I will simply start at the beginning and work through to the end, pointing out the ideation and structure I see at play within the text. At times I may move rather quickly. But then my aim is not to give some definitive reading. Indeed, there is no such thing. There is only ever one's own reading of a text. Which does not mean that every reading is equal in value. A reading's strength comes out in discourse, when its validity is tested by other people. This does not, however, carry us to the idea that there could be – or should be – found one ultimate, undefeatable "meaning" of any given text. There can be multiple strong readings of a text. Their value lies in whether and how they assist other readers in forming their own strong readings.[FN]
************************ [FN] While I attempt to keep this to a reading that comes entirely from the text itself, I cannot say that my reading of "In Memory" is not uninfluenced by my reading of Arthur Kirsch's "Introduction" to The Sea and the Mirror (Princeton UP, 2003). ************************ |
Beginning at the beginning, Part I, stanza 1:
He disappeared in the dead of winter: The brooks were frozen, the airports almost deserted, And snow disfigured the public statues; The mercury sank in the mouth of the dying day. What instruments we have agree The day of his death was a dark cold day. |
Notice how the first line has something of an identity to itself.
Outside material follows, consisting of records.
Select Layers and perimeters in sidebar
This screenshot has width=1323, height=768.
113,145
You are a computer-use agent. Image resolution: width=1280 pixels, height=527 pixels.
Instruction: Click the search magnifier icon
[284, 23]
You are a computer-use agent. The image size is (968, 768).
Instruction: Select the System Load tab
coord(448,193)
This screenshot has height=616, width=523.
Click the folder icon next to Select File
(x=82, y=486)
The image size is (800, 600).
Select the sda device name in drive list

It is functioning as a beginning, as lead-in to what will follow. In its structure, it declares itself as a beginning, one that introduces what is to come. Now, Auden at his worst often reads as though he is far more concerned with how the words sound together than with what the words mean together (or independently). This is not, however, Auden at his worst.
Though the verse is free, it is aurally controlled. The lines generally are shaped to four or five stresses. And there is no small amount of aural composition.
Line 1: "disappeared" is echoed consonantly by "dead" and both assonantly and consonantly by "winter"
Line 2: "brooks" and "frozen" pair. More interesting is the word "almost," which gives us not only repetition of the initial "a"s, but also strengthens the sound of the s/t combinations within the last three words of the line.
Line 3: the use of "u" sounds. Etc.
Worth noticing across the first stanza as well is the willingness to repeat words: "dead"/"dying"/"death" and three "day"s. In combination with the use of "d" (with "t") sounds throughout this pulls the stanza together into a unit.[FN]
************************ [FN] I am of the opinion that if a word is the right word for the moment, you should not be afraid of using even if you have just recently used it. A question worth having in mind while reading: when does repetition of words strengthen a stanza and when does it weaken it? ************************ |
But let's not forget about the ideation with that opening line. Though it is an in memoriam verse, the line does not open "He died." Rather, Yeats "disappeared"; it is the world in the depth of winter that is described as "dead." Which is how the world is described in the lines following: where there should be motion, in the brooks, there is stillness; so also where there should be activity, in the airports. And civic identity and history, as embodied in the statues, is disfigured. The energy of the verse is put into describing the world, not Yeats. And it is not because of Yeats's death that the world is dead; the world is not described as experiencing a symbolic death. Rather, the very nature of the day, as to which "what instruments we have agree", was in itself that of a "dying day."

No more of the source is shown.